SDK 2.1.2+2.1.3: Connection refused without accessing bucket

#1

Every precisely 30 minutes I get an error message in my logs stating

[<URL HERE>/<IP HERE>:8092][ViewEndpoint]: Could not connect to endpoint, retrying with delay x MILLISECONDS: 

about 5-10 times. After that I get around 5 times

[/<IP HERE>:8092][ViewEndpoint]: Could not connect to endpoint, retrying with delay x MILLISECONDS:

The full stacktrace for the exception for that is

java.net.ConnectException: Connection refused: /<IP HERE>:8092
    at sun.nio.ch.SocketChannelImpl.checkConnect(Native Method) ~[?:1.8.0_31]
    at sun.nio.ch.SocketChannelImpl.finishConnect(SocketChannelImpl.java:716) ~[?:1.8.0_31]
    at com.couchbase.client.deps.io.netty.channel.socket.nio.NioSocketChannel.doFinishConnect(NioSocketChannel.java:208) ~[core-io-1.1.3.jar:1.1.3]
    at com.couchbase.client.deps.io.netty.channel.nio.AbstractNioChannel$AbstractNioUnsafe.finishConnect(AbstractNioChannel.java:281) [core-io-1.1.3.jar:1.1.3]
    at com.couchbase.client.deps.io.netty.channel.nio.NioEventLoop.processSelectedKey(NioEventLoop.java:528) [core-io-1.1.3.jar:1.1.3]
    at com.couchbase.client.deps.io.netty.channel.nio.NioEventLoop.processSelectedKeysOptimized(NioEventLoop.java:468) [core-io-1.1.3.jar:1.1.3]
    at com.couchbase.client.deps.io.netty.channel.nio.NioEventLoop.processSelectedKeys(NioEventLoop.java:382) [core-io-1.1.3.jar:1.1.3]
    at com.couchbase.client.deps.io.netty.channel.nio.NioEventLoop.run(NioEventLoop.java:354) [core-io-1.1.3.jar:1.1.3]
    at com.couchbase.client.deps.io.netty.util.concurrent.SingleThreadEventExecutor$2.run(SingleThreadEventExecutor.java:116) [core-io-1.1.3.jar:1.1.3]
    at com.couchbase.client.deps.io.netty.util.concurrent.DefaultThreadFactory$DefaultRunnableDecorator.run(DefaultThreadFactory.java:137) [core-io-1.1.3.jar:1.1.3]
    at java.lang.Thread.run(Thread.java:745) [?:1.8.0_31]

Please note the leading slash / before the IP address and the difference in the error message, once with URL and IP and once without URL.
How could this happen?

The cluster consists of 3 servers, freshly set up. I have another cluster replicating to this cluster into one bucket via XDCR and another bucket which is empty. The error messages occur for all 3 servers in the cluster with the repetitions mentioned above. After that the client can connect to the cluster again.
If I am in the web admin console while the exceptions are happening, in the “Data Buckets” view, I can see all buckets being in the state of rebalancing for a short period of time (yellow portion of the green circle). Reloading the web console during this state takes longer than usual.
Besides that nothing is happening on that cluster other than a client being connected to the empty bucket, but not accessing it.
Another cluster set up just like this one (using Chef) works without problems.
I am using Couchbase 3.0.2 (1603) Enterprise + JDK 2.1.2 (happens with 2.1.3, too).
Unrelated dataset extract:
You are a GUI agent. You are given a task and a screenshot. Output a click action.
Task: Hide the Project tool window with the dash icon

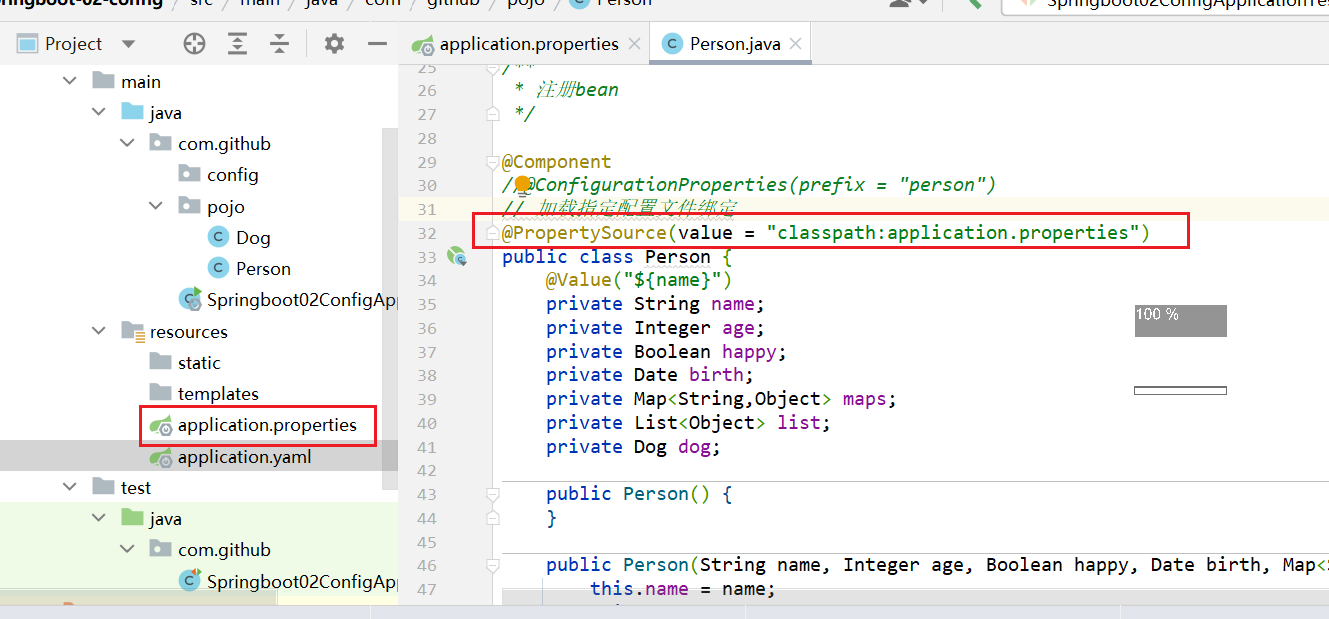pos(377,44)
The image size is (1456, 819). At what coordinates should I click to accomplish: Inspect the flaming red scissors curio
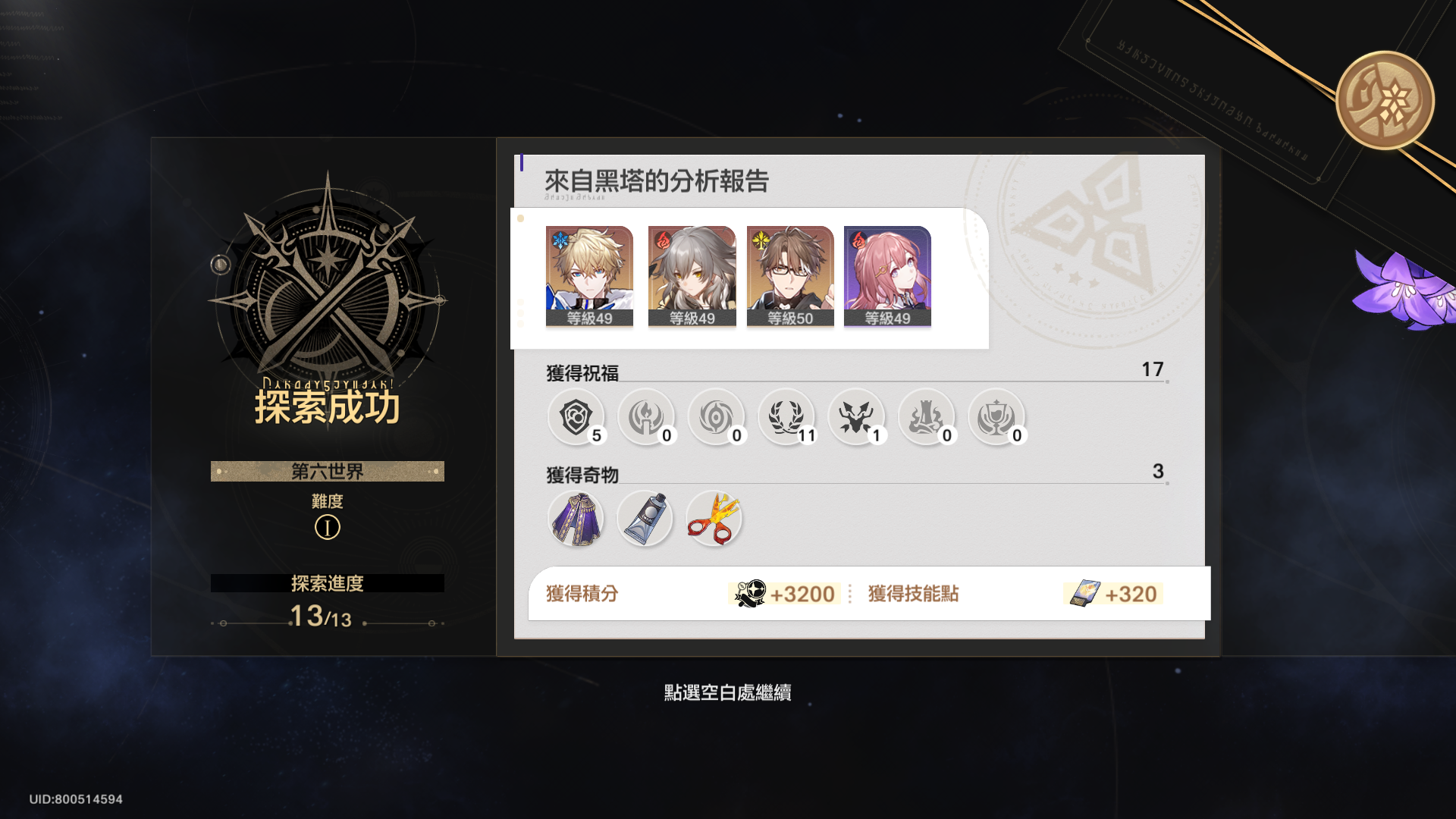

Googling the exception yields exactly one result - There is a problem when i using java sdk 2.1.x which is the topic before this one.

#2

I played around a bit on one cluster server.
Tried to fail over a node, then I got loaded with error messages (“Difficulties reaching node” or like that).

I reloaded that node’s web interface and I had to set it up again, all data was lost! That node now forms its own cluster, impossible to add it to the “old” one.

What happened…?

The other two nodes still appear in the client log, but now each server only once, saying that connection will be established in 4096 milliseconds. That is now happening every 30 minutes.

#3

We managed to fix this issue by including

"default_attributes": {
  "couchbase": {
    "server": {
      "database_path": "/data/xvdb/data",
      "index_path": "/data/xvdb/index"
    }
  }
}

in the knife environment for Chef. We can’t explain why one cluster worked and the other one didn’t.

#4

Ah, good to hear it’s fixed now… I looked over the ticket and errors like this very often indicate an issue on the network/server side, since the client is desperately trying to reach the server but can’t for some reason.